Exercise text.
A specific example that looks at the feminization of an existing product is the process of redesigning cellphones to sell to a female audience. In the attempt to appeal to a female audience, both telephone technologies and design were altered. As mobile phones were first introduced to women in the 1990s, it was marketed as a tool for "remote mothering", or as safety devices for traveling. As cellphone use began to gain momentum, the design and marketing of mobile phones for females shifted to include branding the devices as "branded fashion accessories and as status symbols through limited edition haute couture items. Customization in the form of ringtones and wallpapers were deemed to appeal to a female audience, and thus introduced to the mobile market. The Nokia 7270 folding phone was a fusion of functionality, usability and fashion; it featured "chic, interchangeable fabric wraps... allow[ing] you to impulsively change your look as often and as boldly as you please". This sort of "trendy and impulsive consumption styles" were generally regarded as female consumption patterns . By doing so, Nokia was able to market their mobile phones (being that technology enthusiasm were usually regarded as typically a male interest) to a larger market.

Information supplied.
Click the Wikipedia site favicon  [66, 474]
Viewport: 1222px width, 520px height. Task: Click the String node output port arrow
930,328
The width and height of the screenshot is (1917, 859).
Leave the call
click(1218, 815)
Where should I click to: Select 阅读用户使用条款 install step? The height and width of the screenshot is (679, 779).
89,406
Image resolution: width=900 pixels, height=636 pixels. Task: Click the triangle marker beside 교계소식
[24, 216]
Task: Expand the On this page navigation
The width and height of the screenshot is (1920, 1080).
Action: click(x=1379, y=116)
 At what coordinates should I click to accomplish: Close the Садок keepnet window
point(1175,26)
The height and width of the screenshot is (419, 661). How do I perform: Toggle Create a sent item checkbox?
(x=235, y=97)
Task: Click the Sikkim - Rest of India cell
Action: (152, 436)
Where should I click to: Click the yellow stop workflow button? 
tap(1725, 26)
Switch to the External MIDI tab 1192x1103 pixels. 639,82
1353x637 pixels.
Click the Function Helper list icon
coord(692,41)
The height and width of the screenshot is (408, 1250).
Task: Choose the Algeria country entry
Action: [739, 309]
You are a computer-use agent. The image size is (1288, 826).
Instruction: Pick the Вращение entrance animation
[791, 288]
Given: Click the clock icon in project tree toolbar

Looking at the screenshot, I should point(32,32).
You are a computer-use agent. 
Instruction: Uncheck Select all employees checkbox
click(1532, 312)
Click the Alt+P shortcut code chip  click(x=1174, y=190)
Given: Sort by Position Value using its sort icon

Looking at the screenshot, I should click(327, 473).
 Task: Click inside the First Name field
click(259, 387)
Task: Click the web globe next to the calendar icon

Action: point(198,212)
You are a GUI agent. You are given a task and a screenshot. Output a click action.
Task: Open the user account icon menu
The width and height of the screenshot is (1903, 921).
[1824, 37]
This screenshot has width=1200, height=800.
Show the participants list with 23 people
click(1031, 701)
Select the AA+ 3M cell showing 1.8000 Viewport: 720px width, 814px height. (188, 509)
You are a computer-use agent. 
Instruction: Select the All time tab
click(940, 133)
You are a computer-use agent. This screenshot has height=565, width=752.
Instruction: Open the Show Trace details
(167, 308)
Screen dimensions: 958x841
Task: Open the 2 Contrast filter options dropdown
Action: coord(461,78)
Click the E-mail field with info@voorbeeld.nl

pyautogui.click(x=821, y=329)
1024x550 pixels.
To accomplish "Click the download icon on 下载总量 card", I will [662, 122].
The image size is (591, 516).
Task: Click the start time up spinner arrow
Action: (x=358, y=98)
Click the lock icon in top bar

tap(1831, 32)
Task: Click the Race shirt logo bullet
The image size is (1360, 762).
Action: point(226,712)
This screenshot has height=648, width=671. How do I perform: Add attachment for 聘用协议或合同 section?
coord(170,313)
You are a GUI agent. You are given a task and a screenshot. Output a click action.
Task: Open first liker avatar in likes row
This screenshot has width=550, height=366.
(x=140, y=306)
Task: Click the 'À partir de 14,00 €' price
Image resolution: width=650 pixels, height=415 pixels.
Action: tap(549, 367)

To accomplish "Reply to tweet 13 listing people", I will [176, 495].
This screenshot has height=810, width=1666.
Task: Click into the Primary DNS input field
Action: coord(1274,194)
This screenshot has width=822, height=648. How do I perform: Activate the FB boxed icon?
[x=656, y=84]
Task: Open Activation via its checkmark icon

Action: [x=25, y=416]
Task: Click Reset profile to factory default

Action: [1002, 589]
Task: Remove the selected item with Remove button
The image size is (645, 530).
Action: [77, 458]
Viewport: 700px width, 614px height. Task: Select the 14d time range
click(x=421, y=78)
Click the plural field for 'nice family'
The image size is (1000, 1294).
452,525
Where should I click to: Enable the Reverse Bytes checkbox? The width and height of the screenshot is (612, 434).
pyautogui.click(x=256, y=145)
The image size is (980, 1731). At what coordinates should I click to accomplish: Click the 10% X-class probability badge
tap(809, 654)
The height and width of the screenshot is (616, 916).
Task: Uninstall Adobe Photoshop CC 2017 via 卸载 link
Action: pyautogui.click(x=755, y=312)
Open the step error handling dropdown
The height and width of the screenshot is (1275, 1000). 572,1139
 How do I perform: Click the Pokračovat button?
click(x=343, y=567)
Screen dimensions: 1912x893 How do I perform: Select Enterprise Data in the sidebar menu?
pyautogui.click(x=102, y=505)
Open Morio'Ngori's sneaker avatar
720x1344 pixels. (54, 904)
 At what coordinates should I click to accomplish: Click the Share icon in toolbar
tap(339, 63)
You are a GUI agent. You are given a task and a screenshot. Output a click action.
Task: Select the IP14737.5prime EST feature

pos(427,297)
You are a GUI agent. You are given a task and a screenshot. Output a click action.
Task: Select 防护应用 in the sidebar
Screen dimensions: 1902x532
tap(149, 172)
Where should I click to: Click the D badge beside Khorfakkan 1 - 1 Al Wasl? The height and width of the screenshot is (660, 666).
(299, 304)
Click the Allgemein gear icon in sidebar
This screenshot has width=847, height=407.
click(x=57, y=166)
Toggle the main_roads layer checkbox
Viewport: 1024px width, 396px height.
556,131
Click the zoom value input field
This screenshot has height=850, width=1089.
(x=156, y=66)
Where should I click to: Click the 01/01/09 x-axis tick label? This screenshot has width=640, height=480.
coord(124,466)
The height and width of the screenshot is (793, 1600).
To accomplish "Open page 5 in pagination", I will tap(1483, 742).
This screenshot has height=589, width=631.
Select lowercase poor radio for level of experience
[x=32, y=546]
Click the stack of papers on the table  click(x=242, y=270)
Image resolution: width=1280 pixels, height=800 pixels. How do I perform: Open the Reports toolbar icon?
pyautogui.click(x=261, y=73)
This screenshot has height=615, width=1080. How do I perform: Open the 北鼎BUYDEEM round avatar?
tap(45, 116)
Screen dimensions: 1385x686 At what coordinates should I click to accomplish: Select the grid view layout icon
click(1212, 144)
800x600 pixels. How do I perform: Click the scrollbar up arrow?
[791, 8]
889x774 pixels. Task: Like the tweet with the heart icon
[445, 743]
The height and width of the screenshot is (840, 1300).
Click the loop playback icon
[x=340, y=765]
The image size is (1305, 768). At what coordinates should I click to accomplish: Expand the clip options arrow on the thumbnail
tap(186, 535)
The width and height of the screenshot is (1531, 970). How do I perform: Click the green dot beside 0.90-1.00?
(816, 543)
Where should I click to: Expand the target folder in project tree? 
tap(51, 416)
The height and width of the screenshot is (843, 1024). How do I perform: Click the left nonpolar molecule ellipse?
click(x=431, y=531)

Work task. Continue the passage on redesigning and marketing mobile phones for women, starting after its last sentence.

Response to this exercise.
==Critique==
Gender scripts can be considered problematic because of its binary, exclusionary nature. Those who feel as though they cannot fit themselves into the specific societal requirements assigned to them, like non-binary or trans individuals, are left either feeling ostracized by society if they do not conform or they conform and are accepted, but are left unhappy.

Looking specifically at product and technology design, scholar van Oost notes, many objects are designed for "everybody", with no specific user group in mind. However, some studies have demonstrated that even in these cases, there may be an unconscious bias where designers base their choices on a one-sided, default male user image. This can be due to many factors. One factor could be the result of who is involved in design and engineering. On teams where men are the majority, they may use the I-methodology, where they only see themselves as the intended users. This can create a bias toward male-oriented symbols and interests. This can also happen at the level of user testing if the user testers are all male and nobody considers the user needs of all potential users.